## [EXERCISE REQUIREMENTS]
In the records that follow, find each line with the word "Given" and copy it.

## [RECORDS SHOWN]

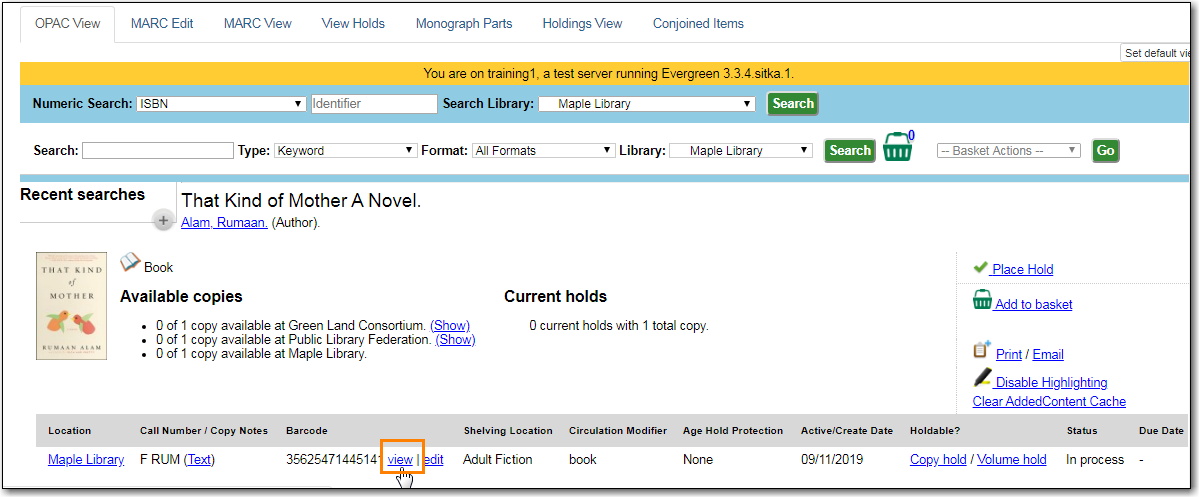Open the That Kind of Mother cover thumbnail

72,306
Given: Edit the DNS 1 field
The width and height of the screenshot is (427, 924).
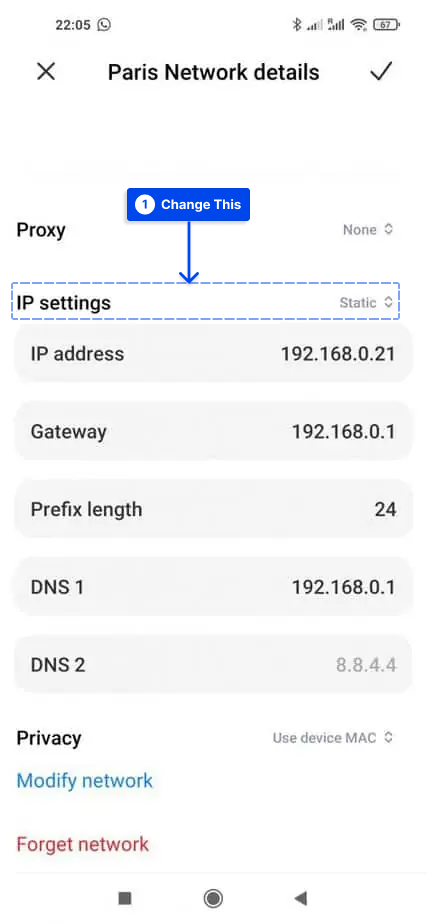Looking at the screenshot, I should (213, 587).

---

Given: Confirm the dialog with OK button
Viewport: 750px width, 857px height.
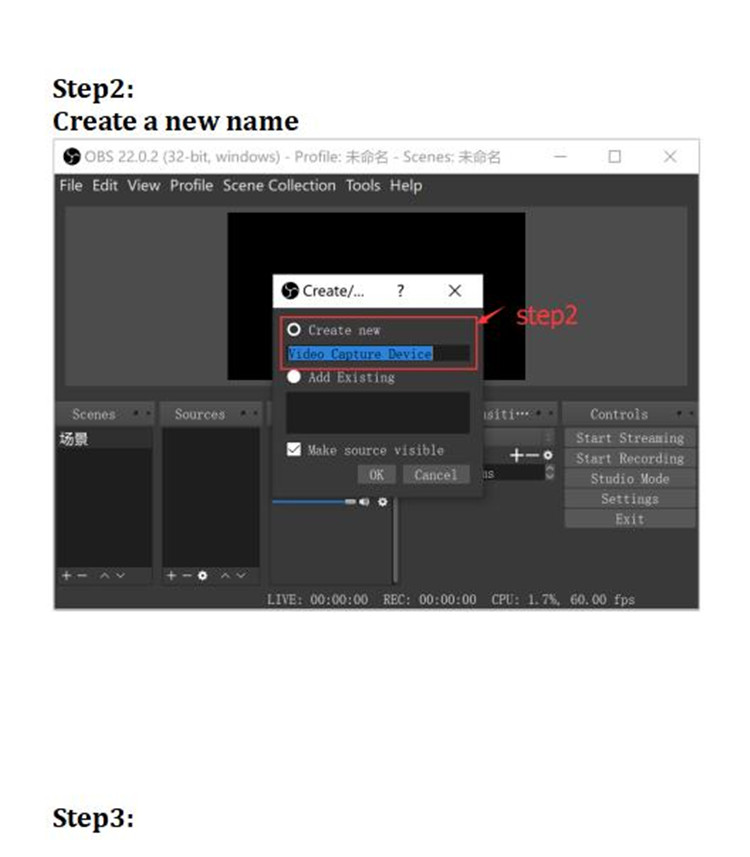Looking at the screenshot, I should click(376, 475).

## [SOLUTION TO THIS EXERCISE]
Given: Edit the DNS 1 field
Given: Confirm the dialog with OK button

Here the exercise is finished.